• _Data for the task_:
^^^^^^^^^^^^^^^^
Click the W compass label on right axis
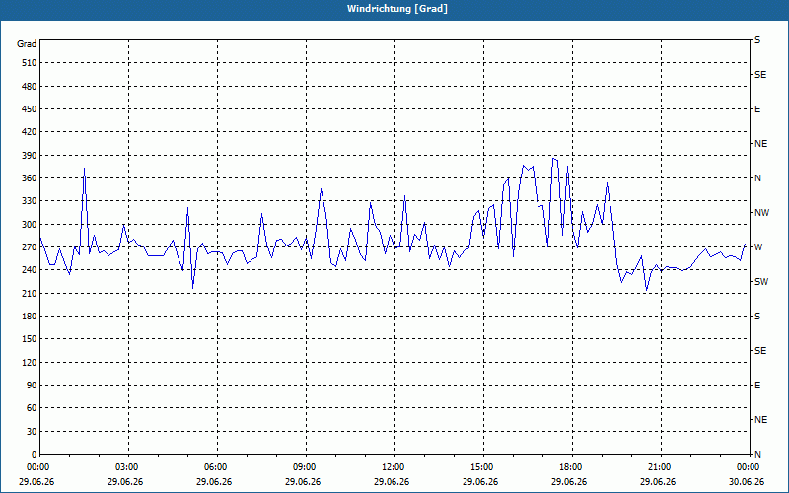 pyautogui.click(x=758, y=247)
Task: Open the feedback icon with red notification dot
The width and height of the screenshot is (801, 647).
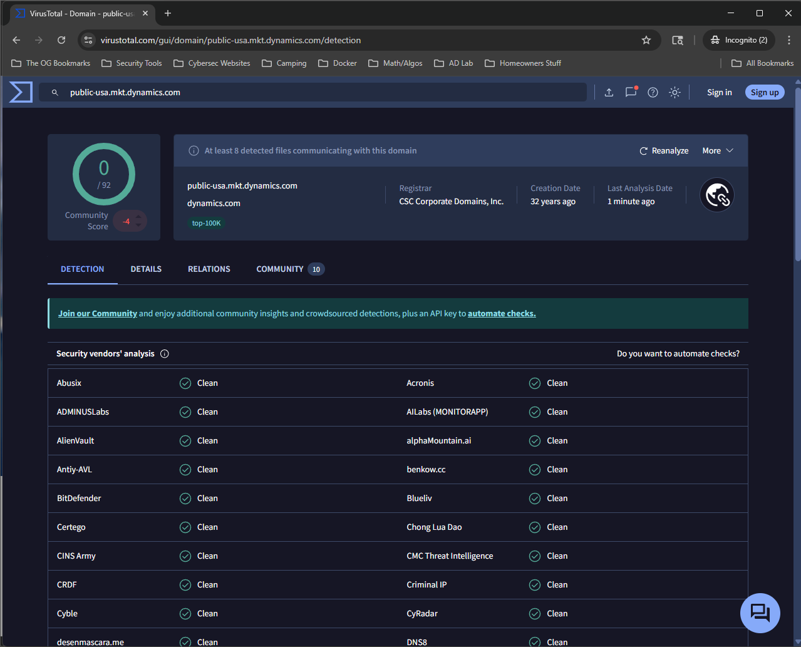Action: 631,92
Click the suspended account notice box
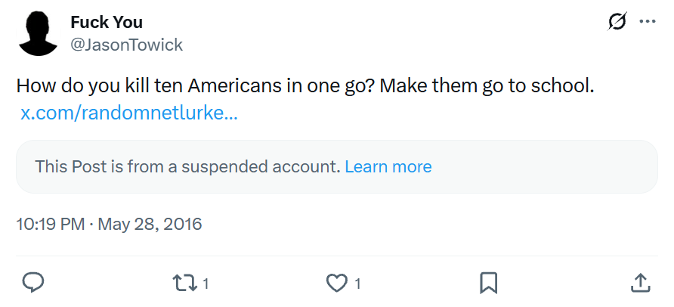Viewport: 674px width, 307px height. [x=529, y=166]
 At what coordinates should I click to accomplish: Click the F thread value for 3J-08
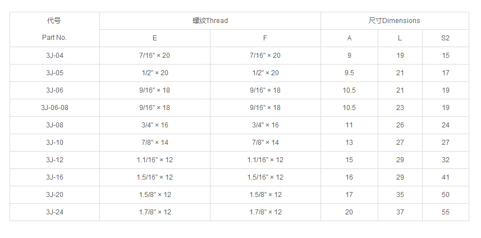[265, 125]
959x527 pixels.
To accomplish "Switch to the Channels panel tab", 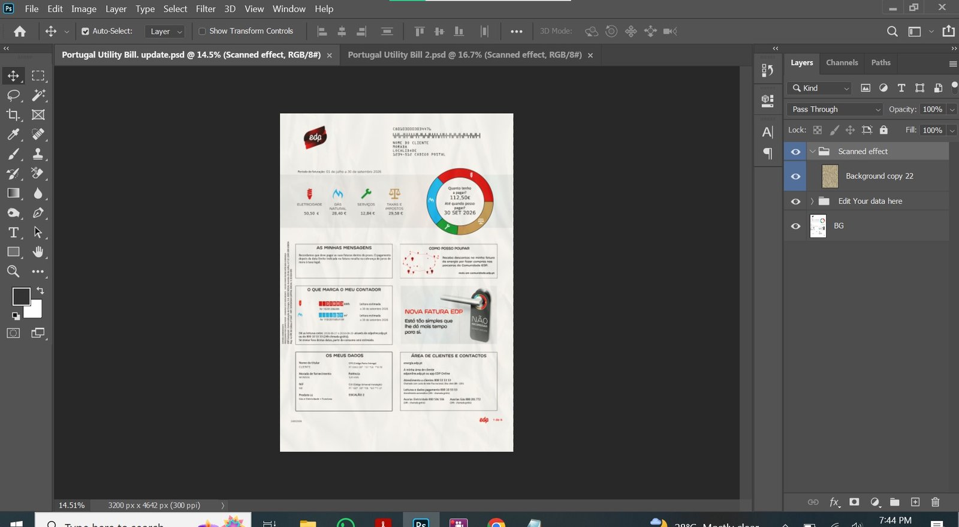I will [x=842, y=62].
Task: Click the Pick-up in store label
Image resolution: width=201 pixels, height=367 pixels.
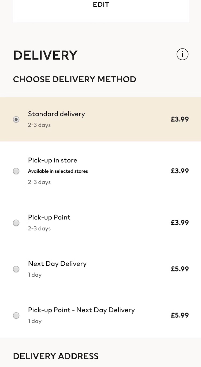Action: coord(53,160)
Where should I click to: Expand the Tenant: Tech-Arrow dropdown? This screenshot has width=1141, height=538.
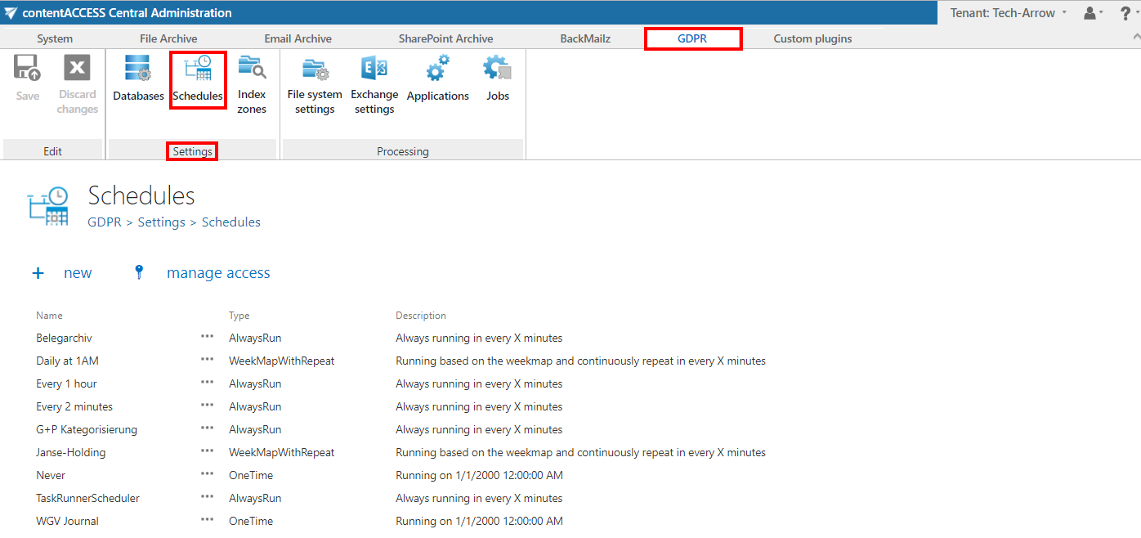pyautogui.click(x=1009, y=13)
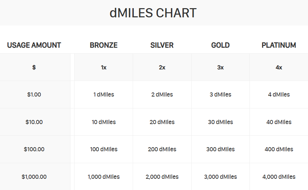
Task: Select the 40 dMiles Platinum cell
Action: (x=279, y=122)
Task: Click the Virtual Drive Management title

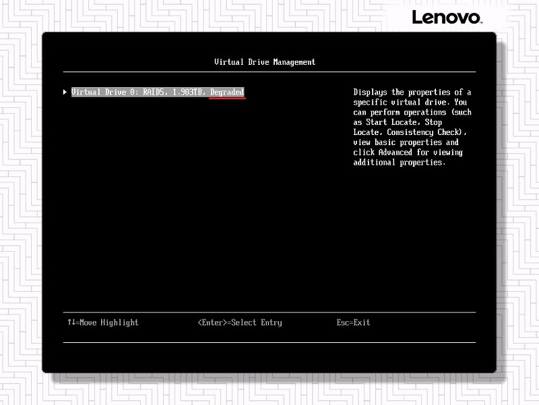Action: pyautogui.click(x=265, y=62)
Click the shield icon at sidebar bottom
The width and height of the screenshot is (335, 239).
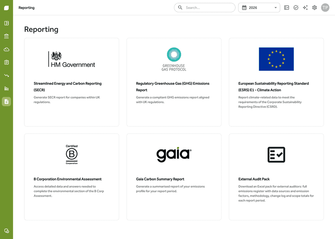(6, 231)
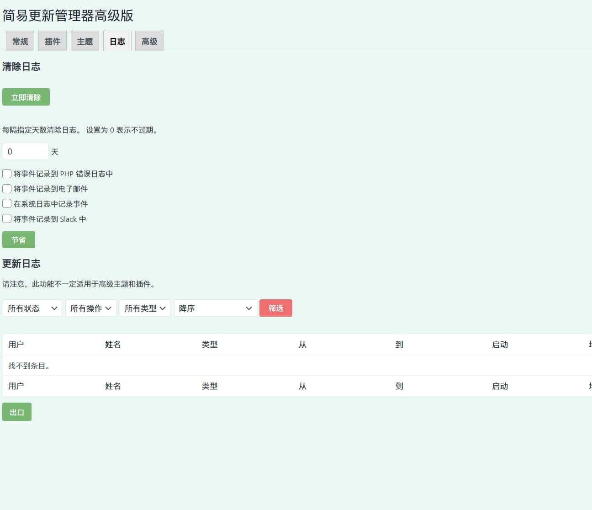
^^^^^^^^^^^^^^^^
• _Task objective_: Repeat verbatim the lines from the one holding "Task: Click the Virtual" through the end of the listing above, both ends included, but not the pictures.

• _Result for this task_:
Task: Click the Virtual Drive Management title

Action: pyautogui.click(x=265, y=62)
Click the shield icon at sidebar bottom
The width and height of the screenshot is (335, 239).
(6, 231)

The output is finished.